Mark Harris, an American author whom I have written about before, wrote dozens of novels in the 1950s, 60s, 70s and 80s. The most notable, or popular, of these books were the four baseball novels he wrote which featured a left-handed pitcher named Henry Wiggen.
These novels, "The South Paw," "Bang the Drum Slowly," "A Ticket for a Seamstitch" and "It Looked Like Forever" follow the 20 year career of Wiggen as he progresses from a rookie hurler for the New York Mammoths to the end of his career as he tries to hang on one more year. Taken as a whole, the four novels are about making your way in the world, succeeding and about slowing down gracefully.
One of the pillars of the novels is a catcher and coach--a wise man who is also a university professor--named Red Traphagen. Traphagen is seasoned when Wiggen is raw. And like me--this I infer from the novels--Traphagen was born old, born serious, born grown up.

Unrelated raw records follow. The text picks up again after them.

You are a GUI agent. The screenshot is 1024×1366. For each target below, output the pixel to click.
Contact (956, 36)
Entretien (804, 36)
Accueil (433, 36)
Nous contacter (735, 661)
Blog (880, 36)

One afternoon, Wiggen is on the mound and Traphaggen is behind the plate. Traphagen accidentally catches a pitch with his non-glove hand in the way--a common enough malady for catchers--and he splits his finger open. Traphaggen takes off his mitt, looks at his bleeding finger and declares to one and all "That is sufficient."
Those are his parting words as he hangs up his spikes for the last time.
That is sufficient.
In our business we spend a lot of time, a lot of years dealing with the vicissitudes of the world. We deal with clients made horrid because they are consumed with fear. We deal with agency and holding company infrastructures that seem bent on installing screen doors on submarines. We deal with co-workers who seem more interested in grinding an axe than in putting pencil to paper.
Unlike Traphagen who had his university career to fall back on, we do not get to say "that is sufficient."
We have to put our tools of ignorance back on, crouch once again, and receive the pitch.